● **The problem**
Where in the records does the word "Manual" appear? Copy each line that holds it.

[Dataset entries]
···

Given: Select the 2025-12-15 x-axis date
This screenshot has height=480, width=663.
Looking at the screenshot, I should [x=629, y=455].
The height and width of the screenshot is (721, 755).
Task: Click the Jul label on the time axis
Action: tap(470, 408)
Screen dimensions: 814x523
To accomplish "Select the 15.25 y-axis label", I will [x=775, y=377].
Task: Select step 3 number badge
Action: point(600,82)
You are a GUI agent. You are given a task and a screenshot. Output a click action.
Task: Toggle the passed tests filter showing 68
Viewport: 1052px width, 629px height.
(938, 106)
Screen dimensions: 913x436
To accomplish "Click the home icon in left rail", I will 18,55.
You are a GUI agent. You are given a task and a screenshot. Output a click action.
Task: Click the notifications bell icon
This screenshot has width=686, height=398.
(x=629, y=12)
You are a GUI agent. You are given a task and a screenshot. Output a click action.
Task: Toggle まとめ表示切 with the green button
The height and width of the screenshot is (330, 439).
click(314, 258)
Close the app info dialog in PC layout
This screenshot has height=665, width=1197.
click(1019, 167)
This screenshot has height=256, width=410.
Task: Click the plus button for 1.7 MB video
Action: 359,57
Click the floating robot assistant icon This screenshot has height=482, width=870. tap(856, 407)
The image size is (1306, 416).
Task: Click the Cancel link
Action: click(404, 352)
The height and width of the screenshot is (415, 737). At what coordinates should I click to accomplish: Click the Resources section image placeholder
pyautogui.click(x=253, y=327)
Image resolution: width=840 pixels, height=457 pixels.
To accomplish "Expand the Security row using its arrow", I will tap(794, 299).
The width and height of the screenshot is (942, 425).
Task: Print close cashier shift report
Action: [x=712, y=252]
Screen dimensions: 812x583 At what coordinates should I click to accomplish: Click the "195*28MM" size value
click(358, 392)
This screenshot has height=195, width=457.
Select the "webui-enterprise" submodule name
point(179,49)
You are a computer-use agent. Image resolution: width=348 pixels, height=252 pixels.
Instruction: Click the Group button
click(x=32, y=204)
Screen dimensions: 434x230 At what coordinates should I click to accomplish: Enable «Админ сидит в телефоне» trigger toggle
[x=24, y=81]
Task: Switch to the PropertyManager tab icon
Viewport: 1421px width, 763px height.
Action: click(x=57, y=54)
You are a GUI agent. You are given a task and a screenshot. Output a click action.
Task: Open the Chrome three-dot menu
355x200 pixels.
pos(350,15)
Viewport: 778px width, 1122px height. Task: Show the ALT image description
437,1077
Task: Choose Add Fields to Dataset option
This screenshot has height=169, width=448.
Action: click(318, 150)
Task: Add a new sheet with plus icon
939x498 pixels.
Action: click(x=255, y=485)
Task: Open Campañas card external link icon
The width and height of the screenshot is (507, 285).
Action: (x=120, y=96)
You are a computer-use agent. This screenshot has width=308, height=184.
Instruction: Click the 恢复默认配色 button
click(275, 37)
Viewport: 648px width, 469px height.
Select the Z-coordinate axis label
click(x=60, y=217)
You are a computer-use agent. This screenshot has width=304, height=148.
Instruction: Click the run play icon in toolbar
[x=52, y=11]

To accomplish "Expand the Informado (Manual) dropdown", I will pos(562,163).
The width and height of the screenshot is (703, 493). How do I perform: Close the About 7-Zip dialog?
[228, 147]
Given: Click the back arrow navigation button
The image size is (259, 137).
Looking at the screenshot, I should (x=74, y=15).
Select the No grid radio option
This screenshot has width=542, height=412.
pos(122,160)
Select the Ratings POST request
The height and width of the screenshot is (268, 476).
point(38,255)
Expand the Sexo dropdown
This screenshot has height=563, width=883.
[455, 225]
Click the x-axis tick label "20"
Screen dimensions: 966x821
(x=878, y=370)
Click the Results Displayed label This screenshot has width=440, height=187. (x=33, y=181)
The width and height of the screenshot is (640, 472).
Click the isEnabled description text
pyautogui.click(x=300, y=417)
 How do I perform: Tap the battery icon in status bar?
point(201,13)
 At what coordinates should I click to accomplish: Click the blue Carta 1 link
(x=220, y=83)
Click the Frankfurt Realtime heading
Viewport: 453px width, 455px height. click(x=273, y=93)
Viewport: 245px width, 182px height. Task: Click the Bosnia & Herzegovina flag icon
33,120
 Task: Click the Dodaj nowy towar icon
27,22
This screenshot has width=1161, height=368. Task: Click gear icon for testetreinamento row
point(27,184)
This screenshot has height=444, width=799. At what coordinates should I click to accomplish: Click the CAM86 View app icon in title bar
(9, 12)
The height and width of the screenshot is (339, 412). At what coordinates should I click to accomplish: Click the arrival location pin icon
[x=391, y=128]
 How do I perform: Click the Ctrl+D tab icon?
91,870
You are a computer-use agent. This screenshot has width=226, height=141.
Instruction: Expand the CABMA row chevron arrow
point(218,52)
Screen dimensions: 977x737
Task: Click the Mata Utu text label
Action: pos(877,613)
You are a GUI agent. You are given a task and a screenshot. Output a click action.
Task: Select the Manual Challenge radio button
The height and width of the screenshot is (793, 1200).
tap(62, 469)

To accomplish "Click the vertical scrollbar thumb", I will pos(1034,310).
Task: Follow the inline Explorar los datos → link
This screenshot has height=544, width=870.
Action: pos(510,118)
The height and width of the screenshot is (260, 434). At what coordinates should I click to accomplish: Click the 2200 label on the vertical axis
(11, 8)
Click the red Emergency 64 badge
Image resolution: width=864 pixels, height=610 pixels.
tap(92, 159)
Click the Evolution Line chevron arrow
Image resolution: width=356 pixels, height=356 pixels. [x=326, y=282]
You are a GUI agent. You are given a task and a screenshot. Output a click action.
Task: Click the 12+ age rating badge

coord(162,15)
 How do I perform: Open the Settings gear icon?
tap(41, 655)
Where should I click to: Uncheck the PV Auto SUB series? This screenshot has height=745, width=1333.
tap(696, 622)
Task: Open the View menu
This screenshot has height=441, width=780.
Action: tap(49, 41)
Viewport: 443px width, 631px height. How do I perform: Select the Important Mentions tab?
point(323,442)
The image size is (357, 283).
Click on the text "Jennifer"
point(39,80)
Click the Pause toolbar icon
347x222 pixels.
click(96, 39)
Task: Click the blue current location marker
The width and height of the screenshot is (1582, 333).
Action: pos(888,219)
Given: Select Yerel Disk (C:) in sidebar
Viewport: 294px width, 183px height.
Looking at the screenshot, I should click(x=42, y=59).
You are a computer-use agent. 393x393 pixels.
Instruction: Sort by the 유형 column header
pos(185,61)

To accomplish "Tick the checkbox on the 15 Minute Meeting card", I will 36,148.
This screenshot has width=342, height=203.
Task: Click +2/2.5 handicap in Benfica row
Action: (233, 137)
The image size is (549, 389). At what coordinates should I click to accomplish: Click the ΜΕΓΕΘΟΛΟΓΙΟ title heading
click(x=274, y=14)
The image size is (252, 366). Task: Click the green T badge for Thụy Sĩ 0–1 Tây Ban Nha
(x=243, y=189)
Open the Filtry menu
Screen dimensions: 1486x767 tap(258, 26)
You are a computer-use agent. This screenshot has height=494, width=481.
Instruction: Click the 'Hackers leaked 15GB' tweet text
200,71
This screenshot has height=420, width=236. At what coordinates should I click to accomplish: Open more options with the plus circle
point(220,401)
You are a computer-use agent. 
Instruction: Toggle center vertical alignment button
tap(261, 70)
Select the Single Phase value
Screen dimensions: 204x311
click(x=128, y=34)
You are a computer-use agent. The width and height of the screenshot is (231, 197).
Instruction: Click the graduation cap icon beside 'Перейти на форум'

···

● **Task answer**
To accomplish "Expand the Informado (Manual) dropdown", I will pos(562,163).
Task: Select the Manual Challenge radio button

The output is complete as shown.